I’m not sure when we started Yarmies meet-ups again, but these have been a godsend for me. The majority of my friends have remained in complete lockdown because of their own or a family member’s co-morbidities. We’ve also continued mostly isolating ourselves. So my social contact has been limited to Yarmies meet-ups at venues sort of central to everyone that can make it. We did a mystery yarn-swap at our Christmas meet-up – so much fun! We’re starting a KAL this coming Saturday – the Lionberry shawl that uses just a 100g skein of fingering weight yarn. The yarn I’ve chosen is Kaleidoscope Pure Love Superwash in colour way Hemingway from my stash…
If you feel like joining us, please let me know via PM on Facebook and I’ll add you to our KAL WhatsApp group.
FO’s and WIPs
I started a number of projects in 2020 and finished a few of them. You’d think there was so much time to knit but where did the time go? Black hole, I tell you!

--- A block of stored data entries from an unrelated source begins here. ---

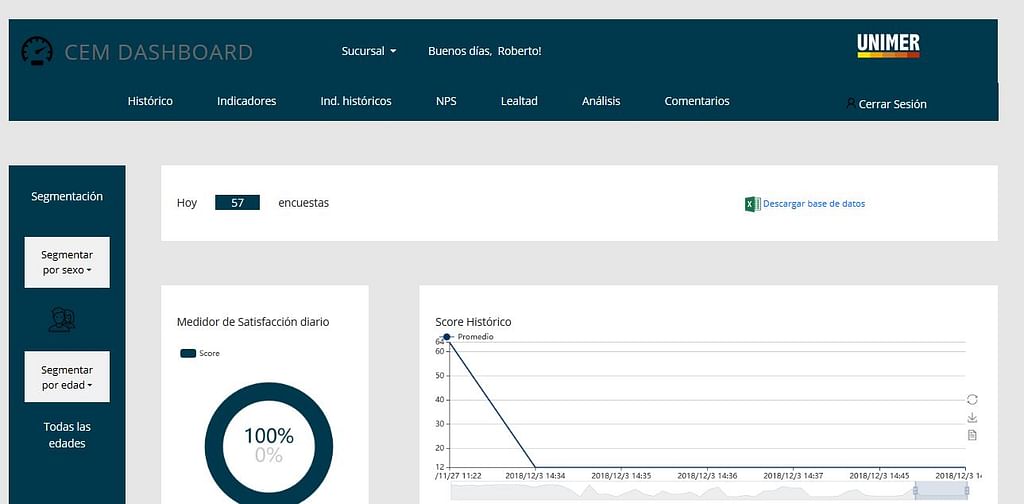Toggle the Promedio series legend
1024x504 pixels.
[x=468, y=337]
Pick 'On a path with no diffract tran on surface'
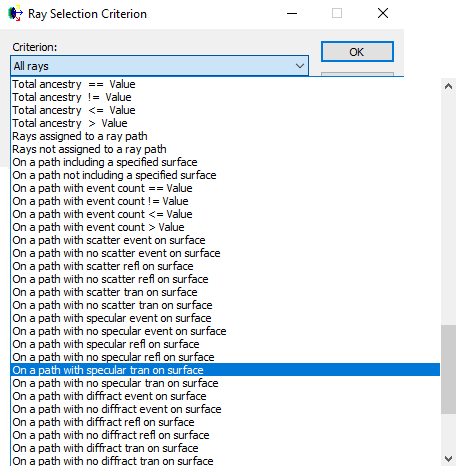Image resolution: width=456 pixels, height=466 pixels. (226, 461)
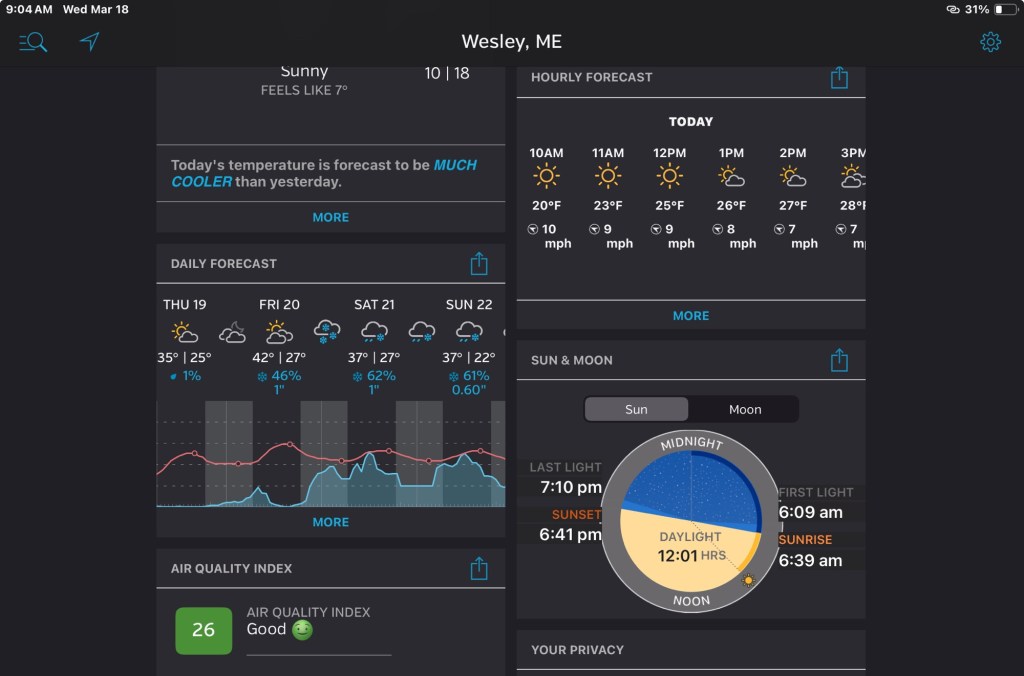The height and width of the screenshot is (676, 1024).
Task: Tap the MUCH COOLER temperature text
Action: click(x=455, y=165)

First and most recently, I actually finished a pair of socks. I’ve got a couple of single socks in a knitting “dungeon”. The finished ones were supposed to be for Meghan, but Caitlin has claimed them for herself. So I’ve taken one of the single sock projects out of the knitting dungeon and have started the second sock to finish the pair for Meghan…
Earlier in the year I knitted one Ranunculus (in Schachenmyer Fashion Soft Linen Mix – heavens alive and beware, this stuff can stretch!) and then finished another Ranunculus and a Deschain, both in SweetGeorgia Yarns Flaxen Silk Fine, available at The Yarn Room in Pretoria. The Ranunculus in Marine colour way and the Deschain in Pine…
I won’t bore you with the details of them all. My 13 FO’s can be seen on my Ravelry Projects page if you are remotely interested.
My main WIPs right now are a Black Thorn Sweater, a Chevron Cloud wrap and a Wiveton sweater for Christo (my love). Please don’t let this short list fool you into thinking that those are my only WIPs – there are some more and some in hibernation too. Maybe my goal for the year should be finishing them all.
Here’s hoping for a better 2021 and I hope you all achieve your crafting goals.
May you and yours stay safe and healthy. Sending much love and virtual hugs to everyone (we surely need it, don’t we!)